Saturday, 29 January 2011

Hot spots

Having had a look at what Al Jazeera have been covering, it's interesting to see an overall pattern of effective revolts going on throughout the Middle East. Egypt of course is the biggie in the news, but Tunisia hasn't gone away, Jordan has a similar situation to Egypt, Lebanon and Yemen. Iran has been hanging political activists, and recent upheaval has left the Algerians considering a reshuffle and cutting food prices. A political ripple effect looks to be shaking up the entire region. Red underlined countries on the map indicate significant social and political unrest pushed by food shortages. The major riot flashpoints in the region appear to be driven more by hunger than politics. Although Iraq looks like an undeclared war between Sunni and Shia.

Re Egypt; Mubarak's wife and his two sons have jumped ship for London. The odds are that he will follow shortly. The people he has announced in his new government appear to be US-Friendly not because the USA needs stability to preserve the regions oil, but probably because the region needs US food exports. Certain nations have already begun stockpiling.

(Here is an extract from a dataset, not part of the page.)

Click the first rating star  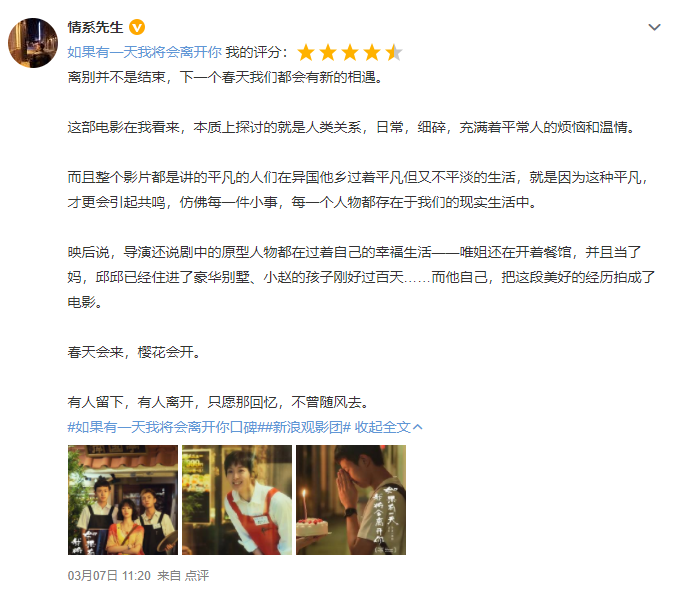pyautogui.click(x=306, y=52)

The riots don't surprise me. Poor grain harvests from Russia, Australia and Canada this year. Food production is being sidelined for so called 'eco-friendly' (although not really) biofuels. Agricultural runoff from the intensive agriculture to produce biofuels damages coral reefs and increases toxic plankton blooms amongst other things. Yet we in the developed west are constantly being urged to become more 'sustainable', based on the fantasy that by reducing our output of food and energy we would somehow be doing the Earth a favour.

Looks like a lot of these 'Green' policies are actually unsustainable, as the current problems amply demonstrate.